The Configuration of ProDiscovery System Introduction

   Jaehwan Lee| Apr 25 2018|4 min read

ProDiscovery is designed with a complex system configuration to handle large-scale data processing and ensure fast data processing capabilities. Initially, all these configurations are set up on a single server. However, for processing large volumes of data, it is necessary to separate servers and configure multiple units.

<Multi-Server Configuration for Big Data Processing>

To analyze data using ProDiscovery, it is necessary to preprocess the raw data that users possess into a format suitable for analysis. This preprocessing task is internally referred to as [Data Preprocessing].
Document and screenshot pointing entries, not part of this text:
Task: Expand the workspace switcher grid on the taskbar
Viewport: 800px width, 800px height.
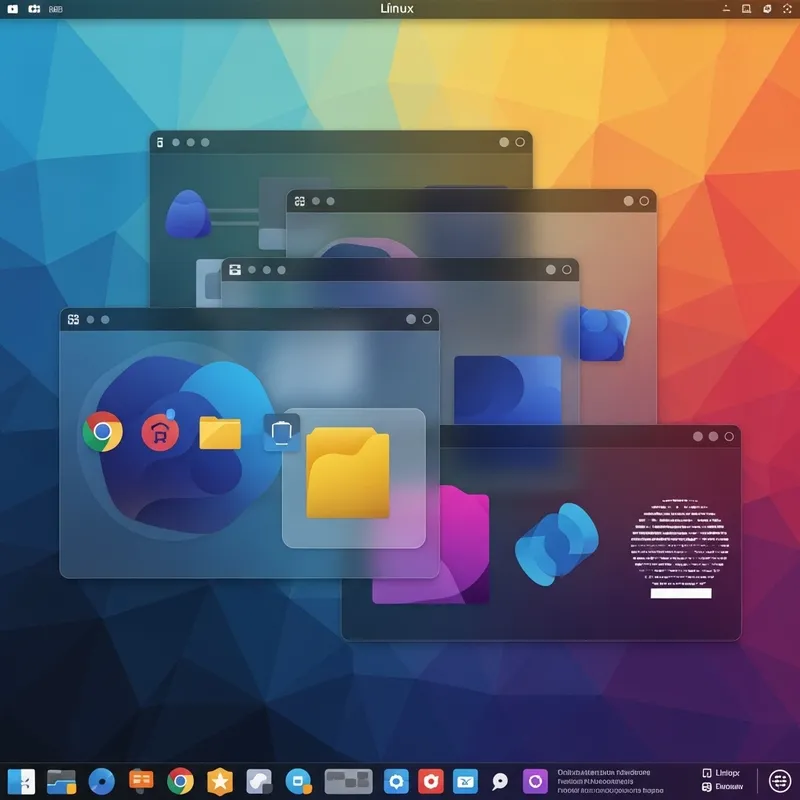Action: pos(348,781)
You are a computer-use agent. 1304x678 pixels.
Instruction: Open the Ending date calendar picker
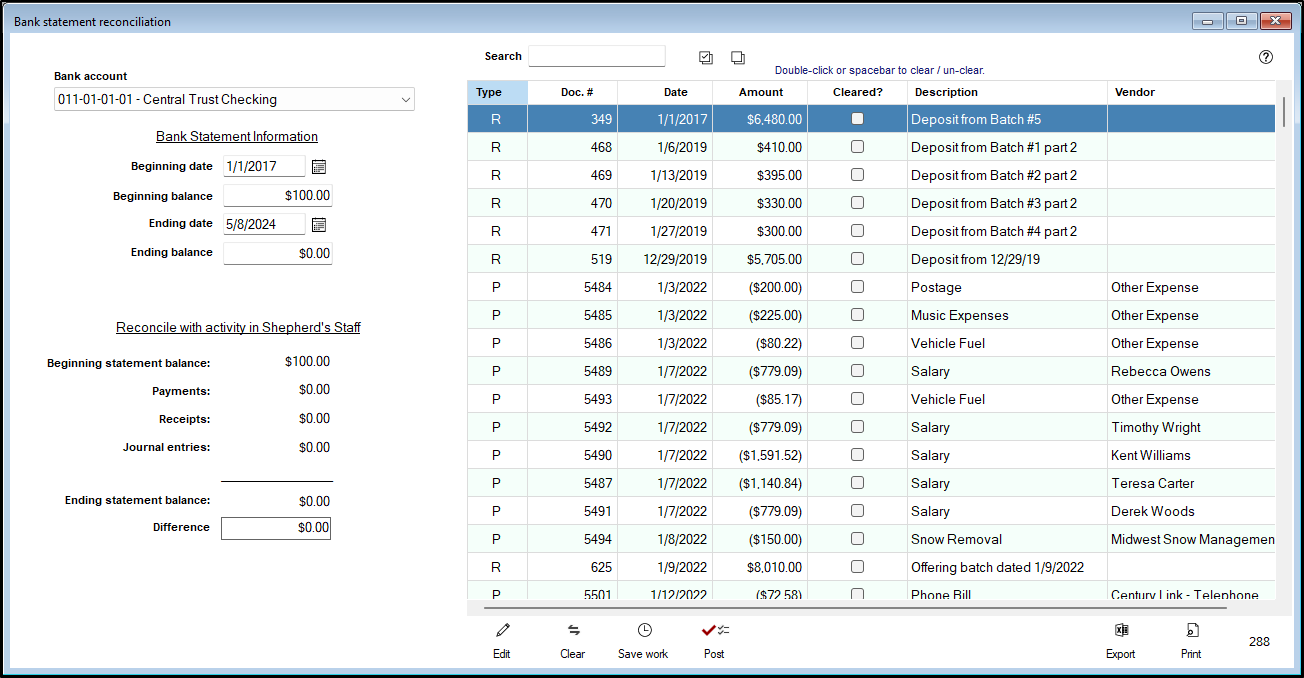(x=319, y=225)
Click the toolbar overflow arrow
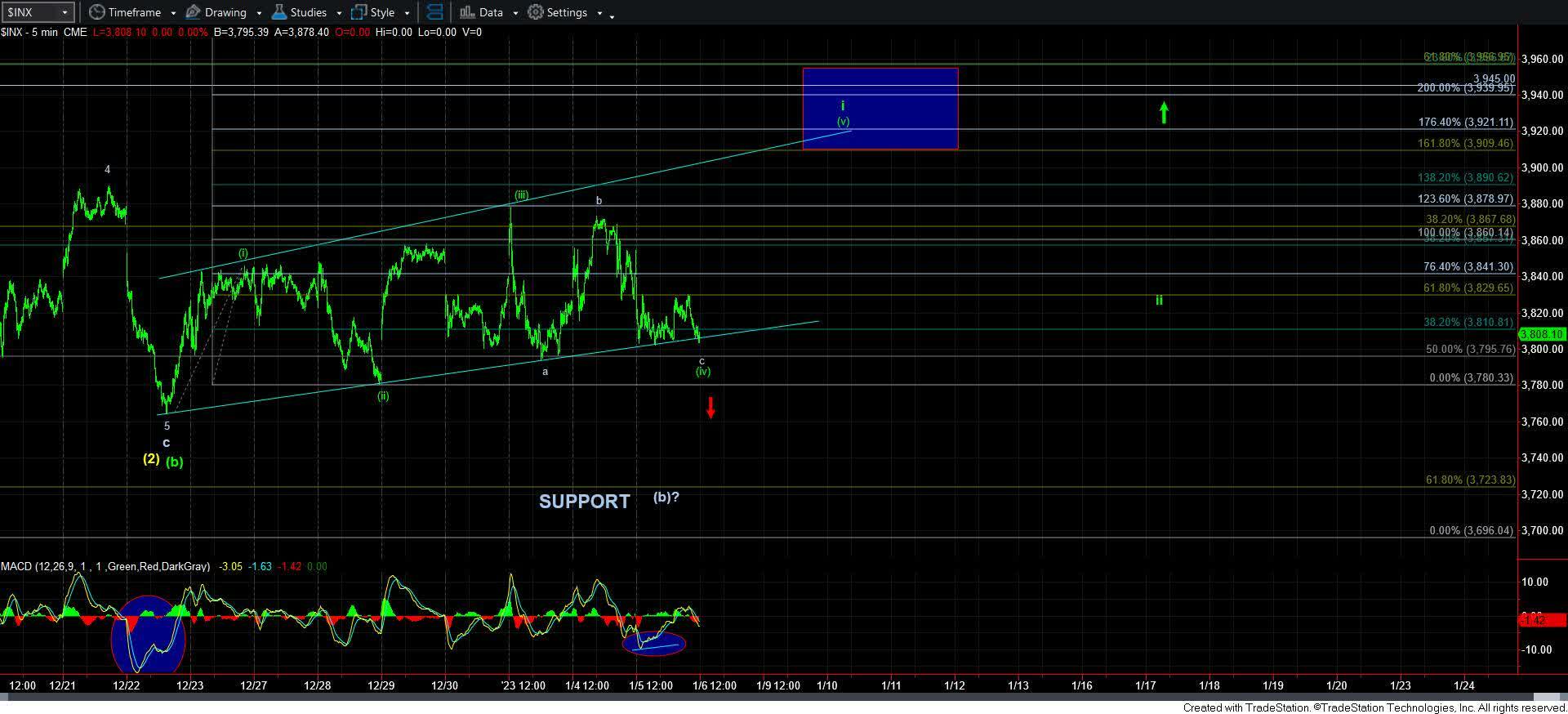Viewport: 1568px width, 714px height. [x=612, y=14]
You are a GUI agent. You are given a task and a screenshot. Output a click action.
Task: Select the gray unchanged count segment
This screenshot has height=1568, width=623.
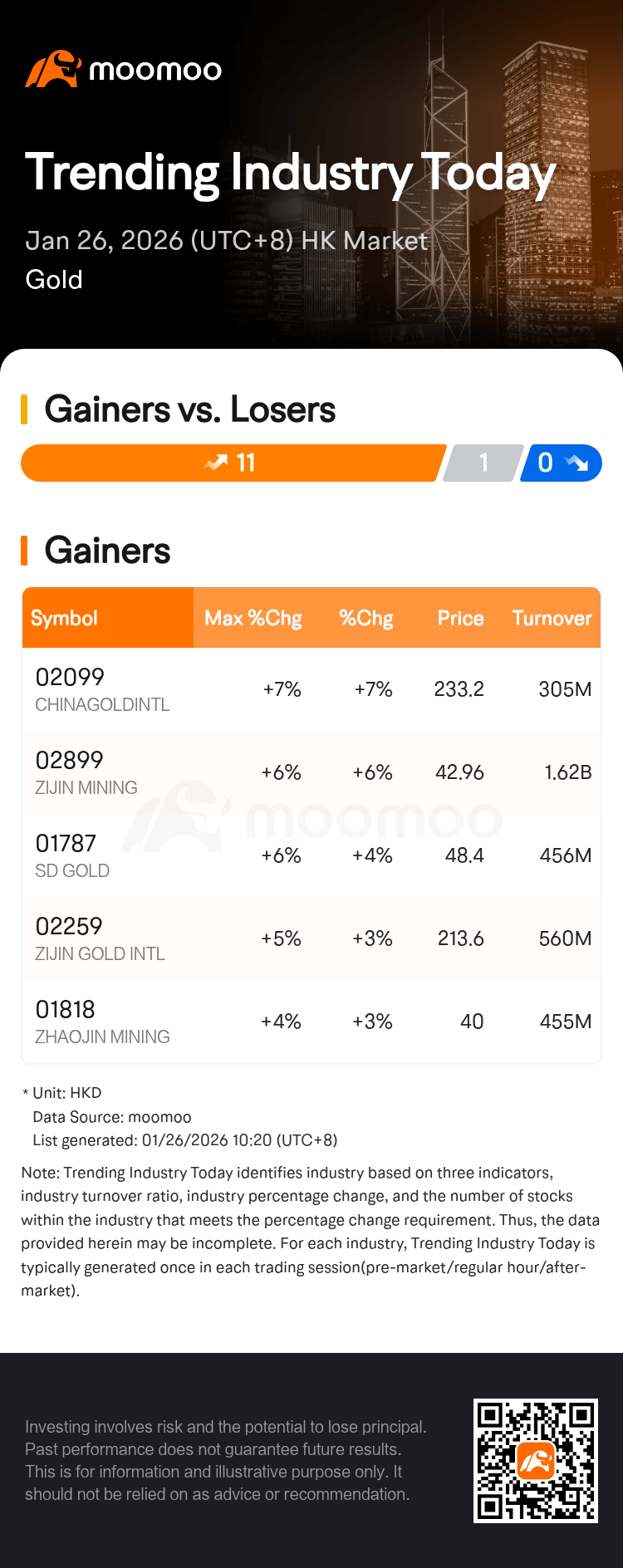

To preprocess data effectively, it is crucial to handle substantial amounts of data. For this purpose, ProDiscovery utilizes Hadoop and Spark, the systems designed for big data processing. Let’s explore the specific roles of each system:

Hadoop HDFS

Hadoop HDFS serves as a data repository. It stores original event files (CSV) uploaded by users and can also store real-time data collected through data collection modules. Moreover, it enables distributed data processing across multiple servers when performing preprocessing tasks via Spark.

Hadoop YARN

Hadoop YARN manages server resources. It monitors various server resources within the Hadoop system and allocates resources for preprocessing tasks whenever requests are received, ensuring efficient processing.

Spark

Spark performs the essential task of generating analyzable data from the original event data. All preprocessing-related code is written and executed here. It operates in conjunction with Hadoop, enabling high-speed, in-memory analysis.

Job Scheduler

The Job Scheduler oversees data preprocessing and analysis request tasks. When a data preprocessing task is requested, it dispatches the job to Spark and monitors its progress. It also manages algorithm computation requests from puzzles.

Analysis Server

The Analysis Server executes algorithm computation tasks requested by various puzzles, ensuring the smooth functioning of analytical processes.

Tomcat

Tomcat acts as a web server, handling incoming requests from browsers and delivering responses. It manages and processes elements displayed on the interface.

ElasticSearch

ElasticSearch stores analyzable data related to events and processes generated through data preprocessing. It delivers query results at lightning speed thanks to its memory-caching mechanism.

PostgreSQL

PostgreSQL manages all metadata, including folder information, dataset details, dashboard data, and user information, excluding actual data.

ProDiscovery efficiently processes data based on big data principles, integrating algorithms developed in-house onto well-established open-source systems. This approach has been validated by numerous users and businesses, ensuring reliable and effective data processing.

RPA and process mining, when combined, offer a holistic approach to automation, providing visibility and efficiency for businesses in the digital era.